I’ve recently begun integrating felt into the space of the painting. It's like I’m trying to develop aesthetic and structural solutions that bring everyone together in ways that offer unique visual experiences from one painting to the next.
As a result, felt has ventured into my works-on-paper. I’m trying to create a common space for the industrial felt. My focus as of now is on the way the felt fibers interlock and the relationship between them and how I typically apply graphite to a drawing surface. I’m trying to blur the lines between the two, if possible.
I work on many projects at the same time in the studio because I work in oils and the processes take time. I've got tables laid out with things that are glazed, surfaces that are drying, I'm just building up an inventory of color that I can cut from. There's things that I'm sewing and stretching right now that are being put together. It's all over the place.
Right now, I’m working on large-scale paintings for my first solo exhibition in New York City. It’s called Reaching For Something High and it will open in September at Chart Gallery. I'm excited about it.

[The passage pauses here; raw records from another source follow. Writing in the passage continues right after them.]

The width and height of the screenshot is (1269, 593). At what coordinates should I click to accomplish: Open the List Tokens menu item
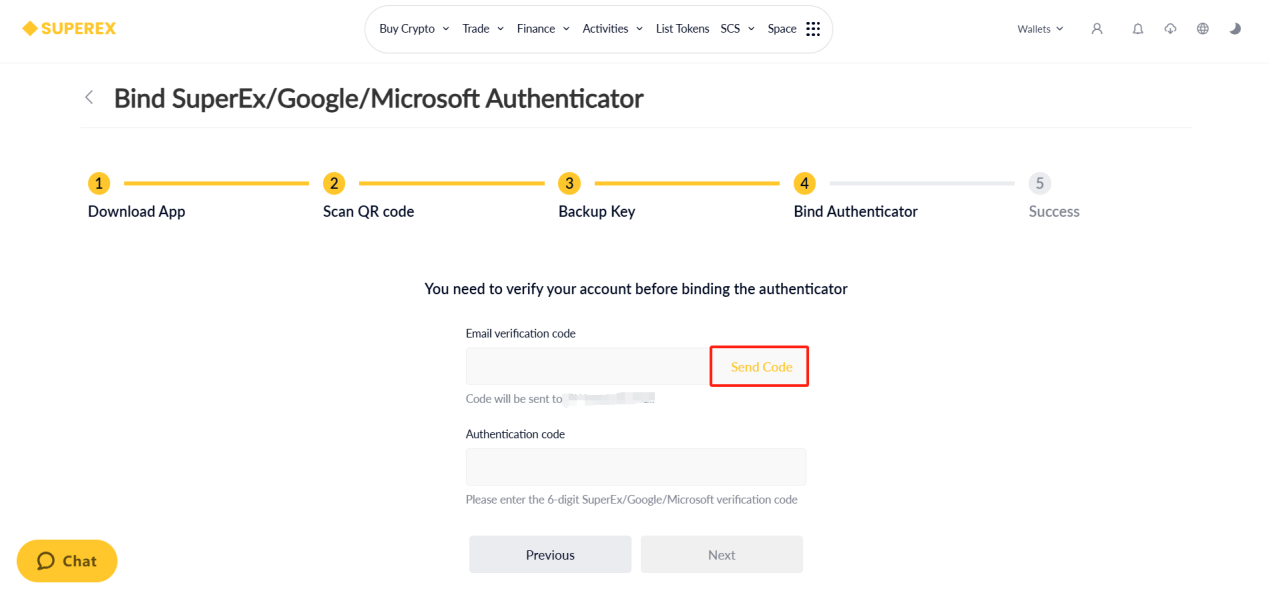tap(682, 29)
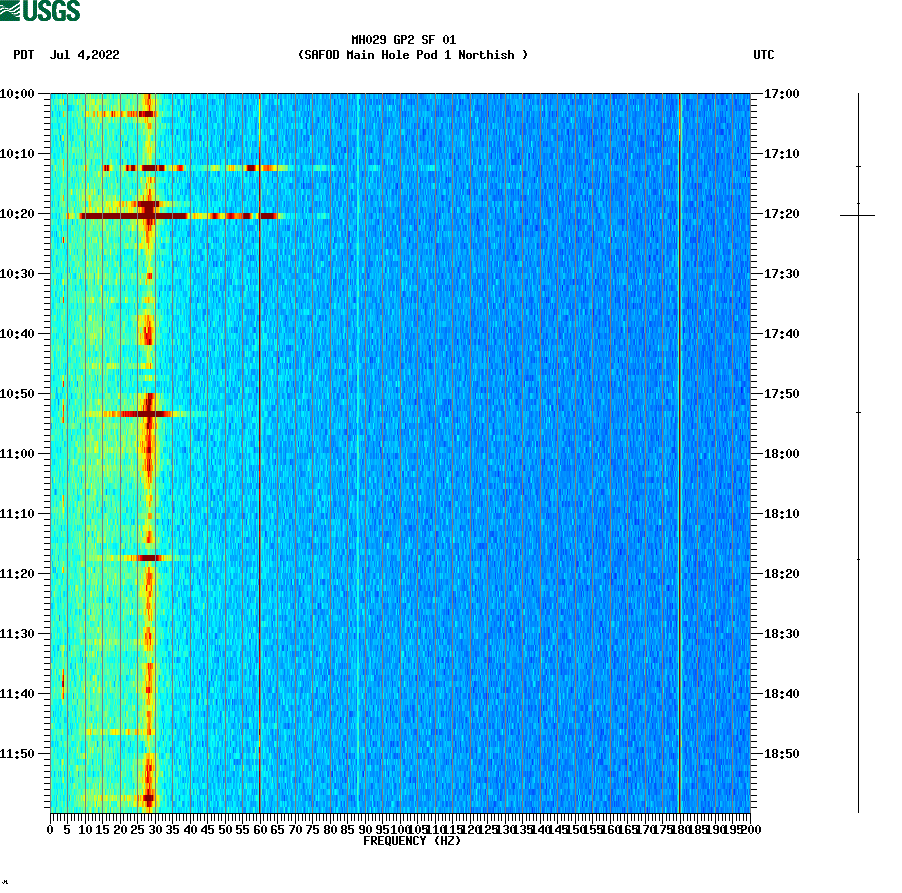Click the red energy streak at 11:18
The height and width of the screenshot is (893, 902).
pos(148,557)
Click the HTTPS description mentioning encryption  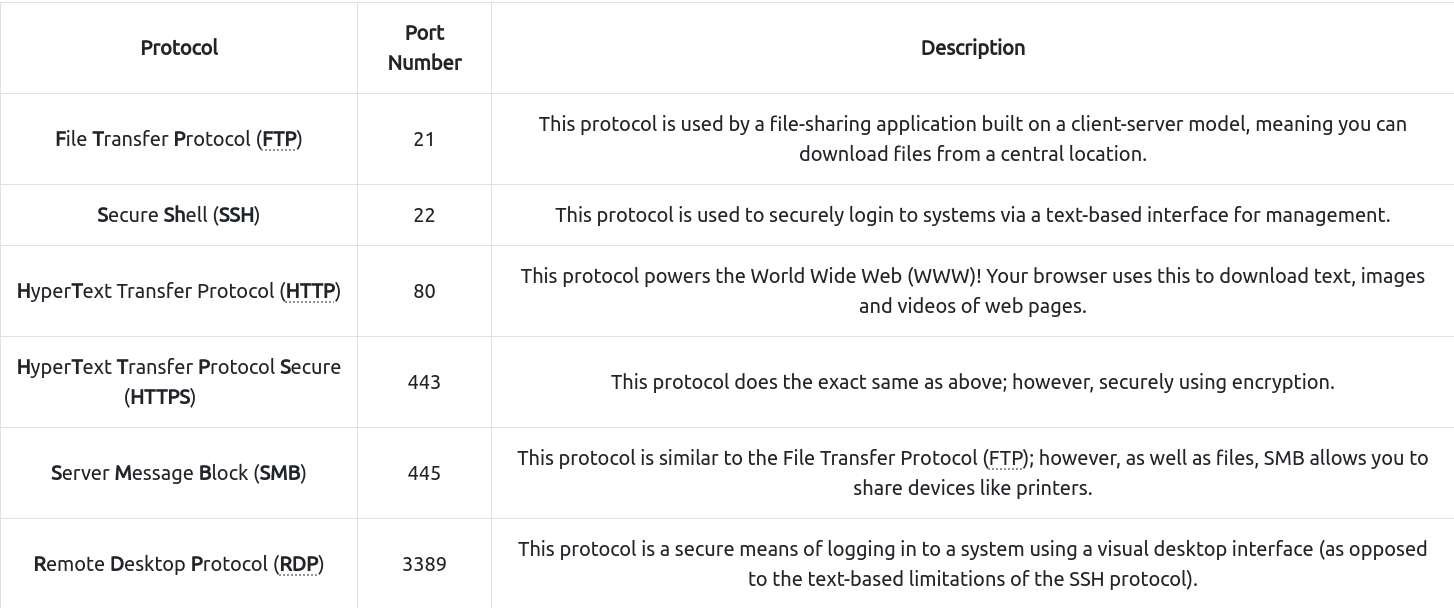pyautogui.click(x=972, y=382)
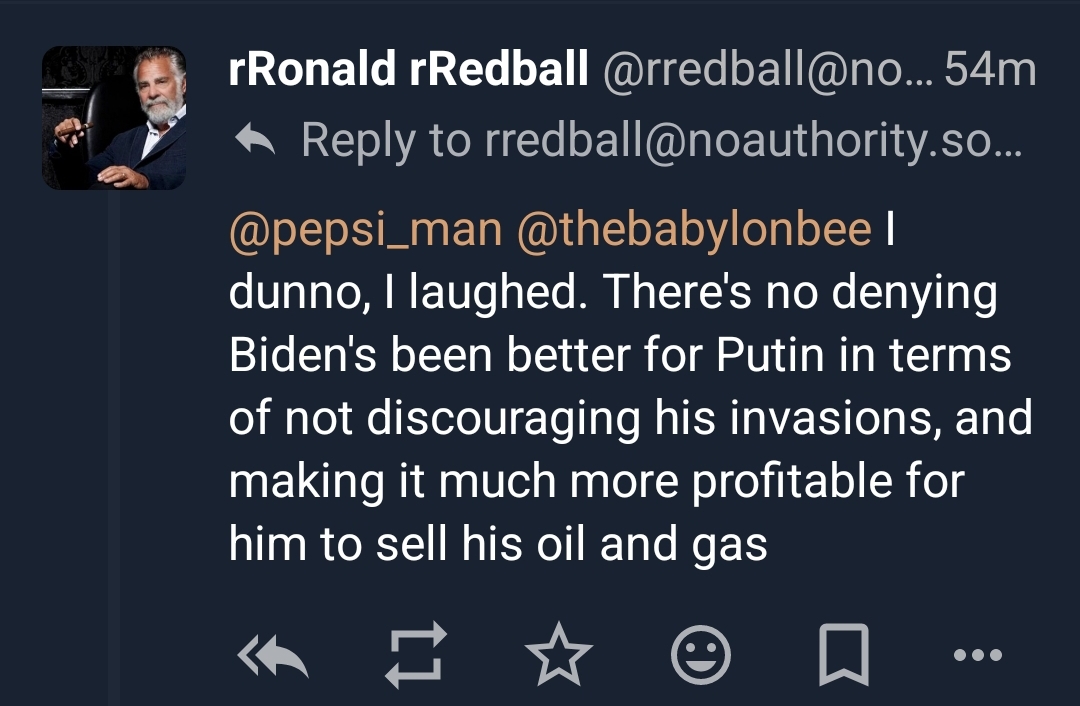Viewport: 1080px width, 706px height.
Task: Go to the 'Reply to rredball@noauthority.so…' parent post
Action: click(x=661, y=140)
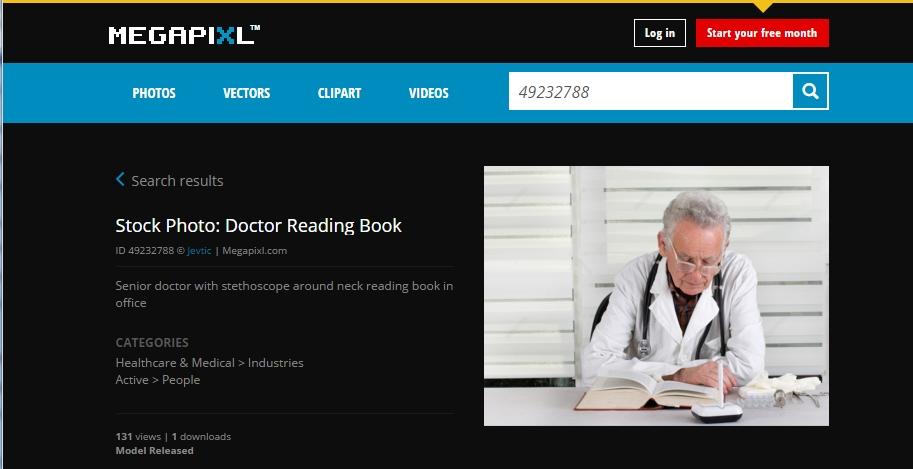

I'm also working on a site-responsive work for L’Art dans les Chapelles, which facilitates an annual event of artworks responding to chapels in small communities in Brittany, France, not far outside of Pontivy. They invited 15 artists to participate. They gave us a year to create a work for a 14th or 15th century chapel. They're beautiful, and all in different levels of conservation. The chapel I’m making work for is Chapelle Saint-Tugdual, in Quistinic. It's a unique space. There's no electricity, there's just windows and the chapel is nested within this lush green space full of trees.

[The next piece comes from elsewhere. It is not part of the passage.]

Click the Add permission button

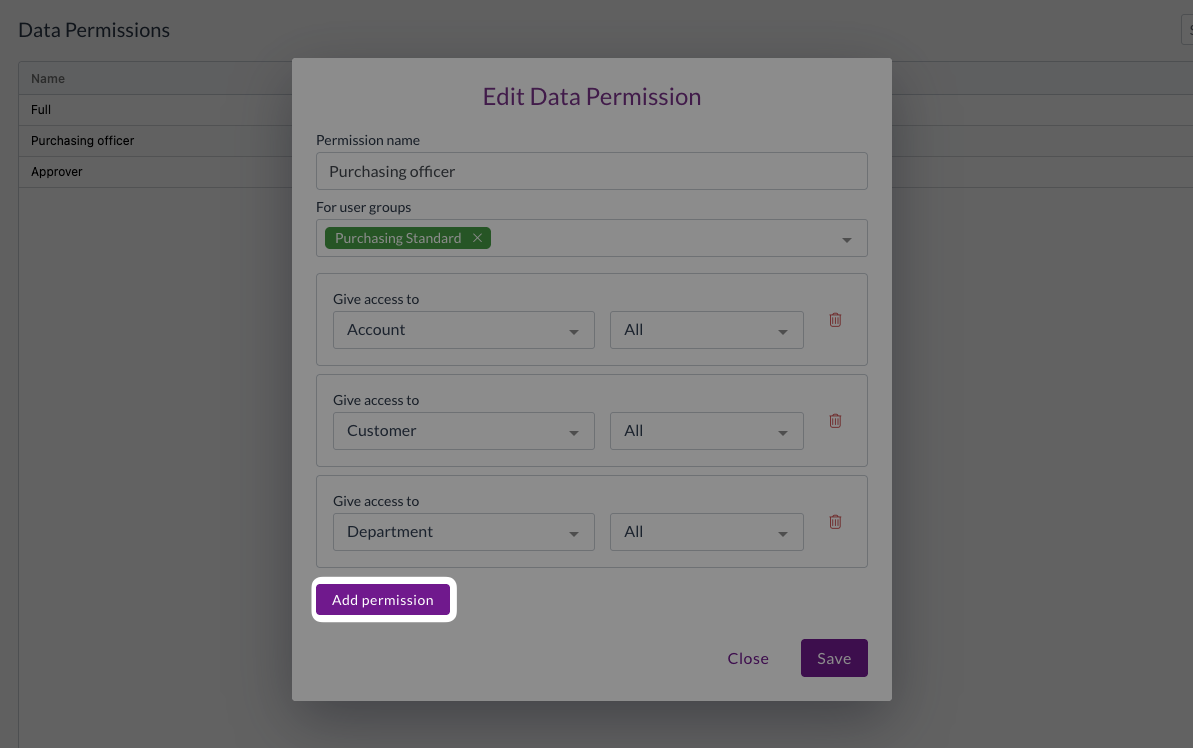(x=383, y=600)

My Installation is titled The Passage. Fourteen paintings inhabit the space as individual stations that exhibit a transition from cobalt to crimson. Each painting is actually two paintings, one niched inside of another painting. They're about 20 by 26 inches. It's a play off of the stations of the cross, in that they take the form of 14 identically shaped canvases, with similar applications of paint. They all incorporate this deep, lush green that I've been exploring lately. It's a much more process-driven project than what I'm accustomed to. It differs in that I've put a lot of the creative currency into the making of the materials. Then I’m making selections out of sections of painted canvas and cutting away from those materials to create the paintings.
This approach has slowed the painting process down, making it less immediate. At the moment more aspects of the process are more considered, but not in the sense that I'm sitting in a chair thinking about what the next stroke is going to be. I’m working more like an upholsterer, where painted canvas is treated like a hide and I am going to make my selections out of it. The project opens to the public on July 7th.